Give again, word for word, every line below from the one that has "[Compare Product] (1232, 440)" through the one that has "Add to Cart (960, 1101)", both included, and no others.

[Opening PROVIDED DATA section]

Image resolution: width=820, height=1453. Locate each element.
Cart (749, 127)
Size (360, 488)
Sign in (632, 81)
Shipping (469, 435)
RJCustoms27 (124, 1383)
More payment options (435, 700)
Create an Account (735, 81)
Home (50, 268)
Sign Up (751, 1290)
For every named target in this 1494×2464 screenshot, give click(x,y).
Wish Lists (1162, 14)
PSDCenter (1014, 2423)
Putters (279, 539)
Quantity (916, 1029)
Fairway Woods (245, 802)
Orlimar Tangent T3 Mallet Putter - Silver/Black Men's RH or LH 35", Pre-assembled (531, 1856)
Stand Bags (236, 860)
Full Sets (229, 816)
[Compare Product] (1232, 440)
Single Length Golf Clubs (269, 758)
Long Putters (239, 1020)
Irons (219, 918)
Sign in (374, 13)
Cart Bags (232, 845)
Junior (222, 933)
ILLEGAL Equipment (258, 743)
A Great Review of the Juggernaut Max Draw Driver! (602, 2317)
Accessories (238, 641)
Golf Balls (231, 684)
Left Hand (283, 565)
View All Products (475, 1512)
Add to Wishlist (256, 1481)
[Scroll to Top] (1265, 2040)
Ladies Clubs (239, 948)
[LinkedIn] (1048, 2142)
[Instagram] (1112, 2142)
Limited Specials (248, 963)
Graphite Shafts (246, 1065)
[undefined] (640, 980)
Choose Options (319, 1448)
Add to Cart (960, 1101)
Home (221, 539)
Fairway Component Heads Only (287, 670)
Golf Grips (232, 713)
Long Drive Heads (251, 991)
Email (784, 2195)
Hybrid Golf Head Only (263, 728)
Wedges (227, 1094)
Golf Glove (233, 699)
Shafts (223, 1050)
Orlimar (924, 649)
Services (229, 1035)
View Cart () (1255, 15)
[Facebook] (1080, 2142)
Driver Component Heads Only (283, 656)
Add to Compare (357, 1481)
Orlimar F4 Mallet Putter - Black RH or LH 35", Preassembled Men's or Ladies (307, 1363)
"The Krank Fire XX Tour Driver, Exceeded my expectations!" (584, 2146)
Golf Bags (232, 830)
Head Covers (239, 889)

[Closing PROVIDED DATA section]

_ANSWER BOX:_
[Compare Product] (1232, 440)
Single Length Golf Clubs (269, 758)
Long Putters (239, 1020)
Irons (219, 918)
Sign in (374, 13)
Cart Bags (232, 845)
Junior (222, 933)
ILLEGAL Equipment (258, 743)
A Great Review of the Juggernaut Max Draw Driver! (602, 2317)
Accessories (238, 641)
Golf Balls (231, 684)
Left Hand (283, 565)
View All Products (475, 1512)
Add to Wishlist (256, 1481)
[Scroll to Top] (1265, 2040)
Ladies Clubs (239, 948)
[LinkedIn] (1048, 2142)
[Instagram] (1112, 2142)
Limited Specials (248, 963)
Graphite Shafts (246, 1065)
[undefined] (640, 980)
Choose Options (319, 1448)
Add to Cart (960, 1101)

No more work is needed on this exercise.